# Problem to work on
Look below for the line containing "Switch to the Console tab" and the line containing "315x178 pixels.", then set down both and every line between them exactly, without pictures.

-*-*-

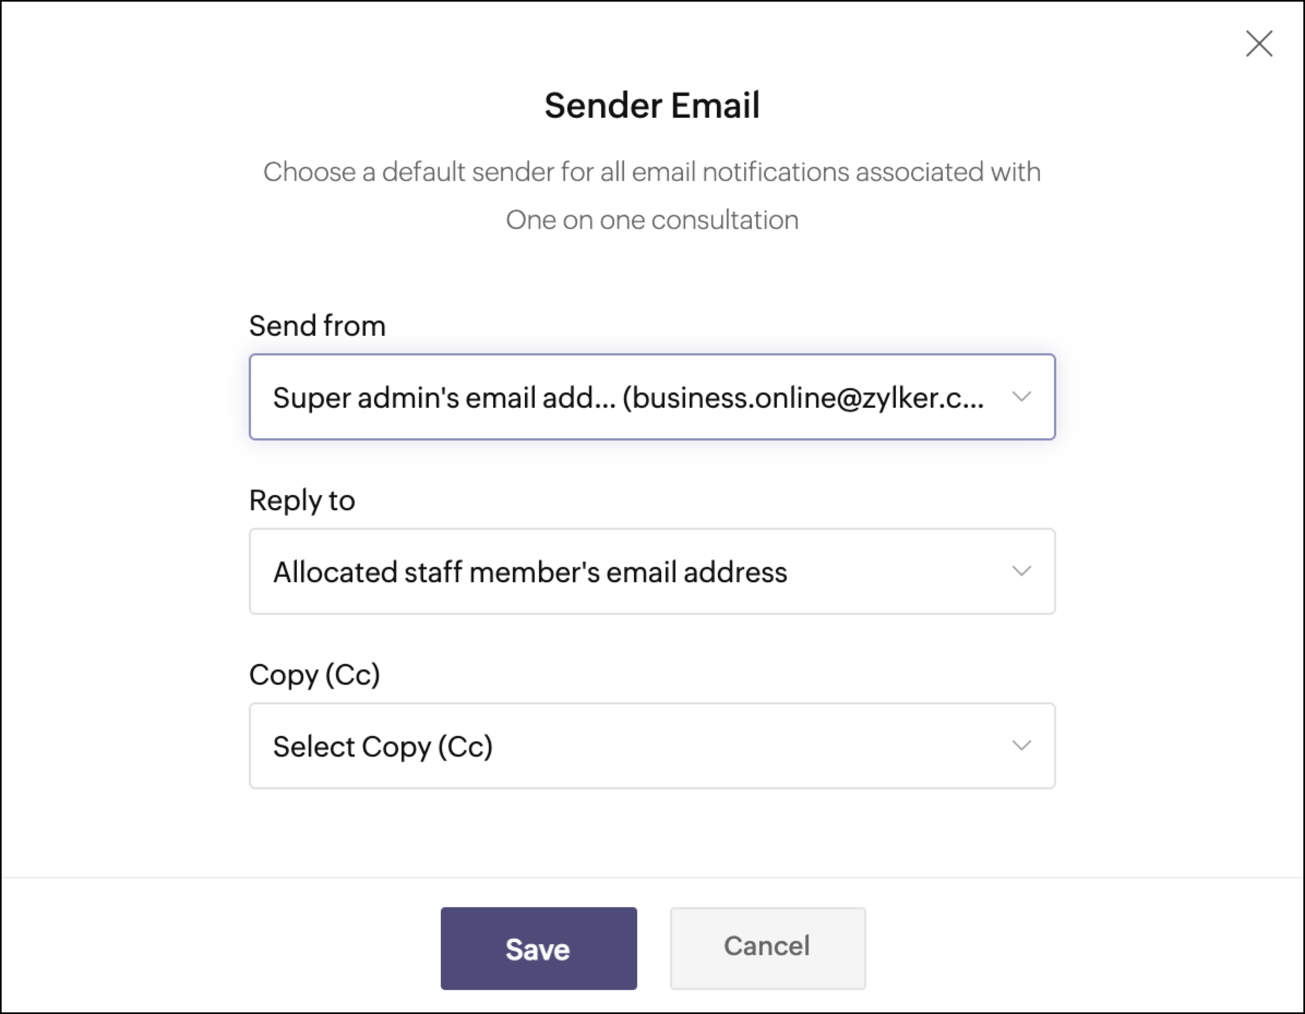Screen dimensions: 1305x1014
Task: Save the sender email settings
Action: (538, 948)
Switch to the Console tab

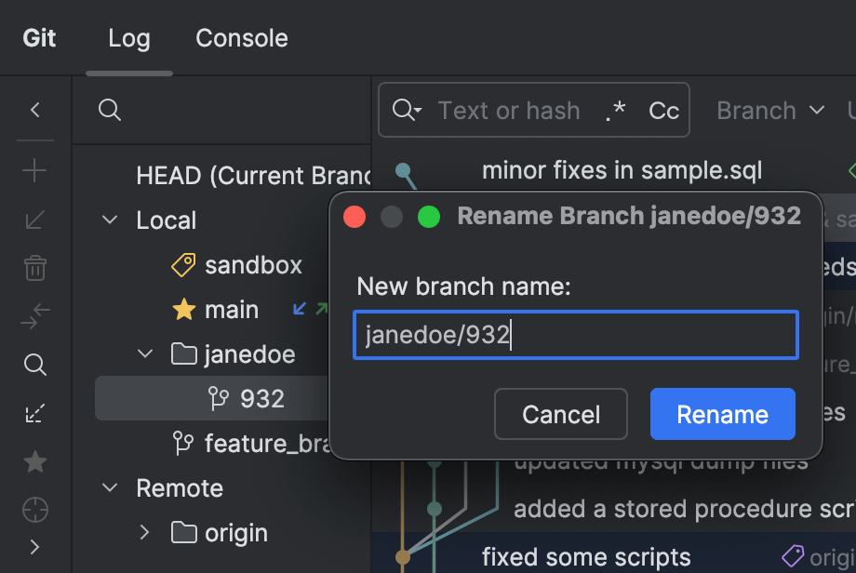tap(241, 38)
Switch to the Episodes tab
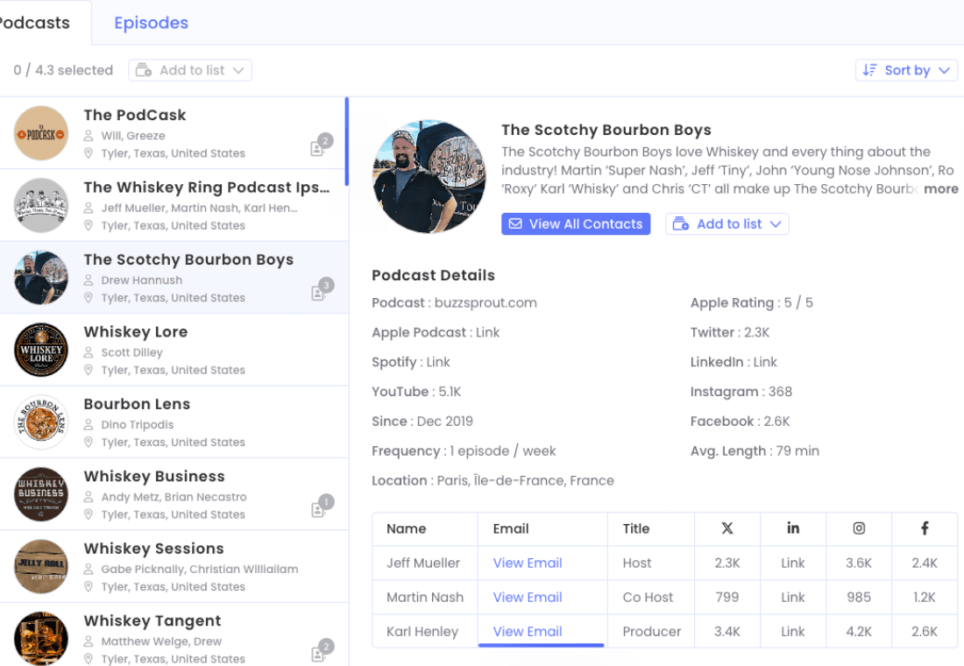The height and width of the screenshot is (666, 964). (151, 23)
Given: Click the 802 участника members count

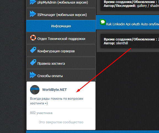Looking at the screenshot, I should pyautogui.click(x=41, y=113).
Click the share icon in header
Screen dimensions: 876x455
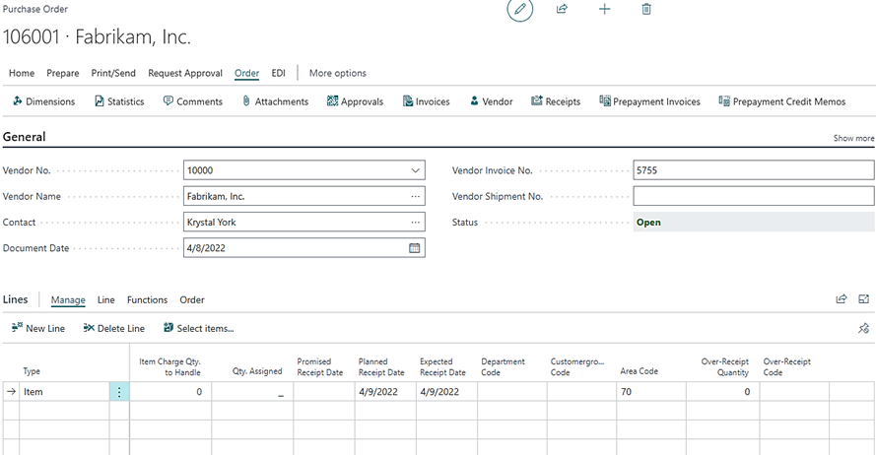(x=562, y=9)
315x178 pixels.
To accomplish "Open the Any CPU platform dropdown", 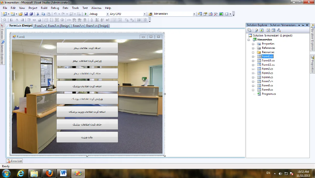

-*-*-

# Written response
Switch to the Console tab

tap(241, 38)
Switch to the Episodes tab
The height and width of the screenshot is (666, 964). (151, 23)
Given: Click the 802 участника members count

Looking at the screenshot, I should pyautogui.click(x=41, y=113).
Click the share icon in header
Screen dimensions: 876x455
(x=562, y=9)
315x178 pixels.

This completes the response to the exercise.